--- Begin Material provided ---

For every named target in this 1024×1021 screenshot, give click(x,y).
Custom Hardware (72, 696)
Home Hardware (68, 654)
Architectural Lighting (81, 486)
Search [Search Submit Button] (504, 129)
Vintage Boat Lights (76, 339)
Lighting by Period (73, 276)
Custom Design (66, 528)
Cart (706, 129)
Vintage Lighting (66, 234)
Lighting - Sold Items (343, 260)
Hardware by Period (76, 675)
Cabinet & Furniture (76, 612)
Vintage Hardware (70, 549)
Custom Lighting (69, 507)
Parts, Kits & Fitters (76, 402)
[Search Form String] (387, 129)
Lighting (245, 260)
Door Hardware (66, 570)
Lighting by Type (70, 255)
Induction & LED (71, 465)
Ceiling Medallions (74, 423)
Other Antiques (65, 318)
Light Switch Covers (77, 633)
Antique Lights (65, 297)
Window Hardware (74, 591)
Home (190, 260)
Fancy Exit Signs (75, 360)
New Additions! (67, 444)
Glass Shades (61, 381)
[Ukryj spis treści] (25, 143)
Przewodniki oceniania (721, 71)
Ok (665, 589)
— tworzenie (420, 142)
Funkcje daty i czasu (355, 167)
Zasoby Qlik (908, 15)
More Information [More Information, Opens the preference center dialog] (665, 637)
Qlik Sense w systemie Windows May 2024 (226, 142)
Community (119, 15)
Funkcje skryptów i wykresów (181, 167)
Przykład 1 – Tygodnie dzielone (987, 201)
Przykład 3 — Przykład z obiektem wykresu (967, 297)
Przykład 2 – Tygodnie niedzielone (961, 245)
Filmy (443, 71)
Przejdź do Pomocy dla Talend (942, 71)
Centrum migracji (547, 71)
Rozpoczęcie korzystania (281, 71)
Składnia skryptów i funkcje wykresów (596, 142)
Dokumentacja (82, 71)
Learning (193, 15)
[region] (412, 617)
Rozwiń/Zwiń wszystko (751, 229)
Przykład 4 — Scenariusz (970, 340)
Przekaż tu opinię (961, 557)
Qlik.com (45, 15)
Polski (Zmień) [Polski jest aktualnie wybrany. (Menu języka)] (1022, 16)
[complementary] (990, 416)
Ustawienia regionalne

--- End Material provided ---

Copy out each line of the material above that contains the word "skryptów".

Funkcje skryptów i wykresów (181, 167)
Składnia skryptów i funkcje wykresów (596, 142)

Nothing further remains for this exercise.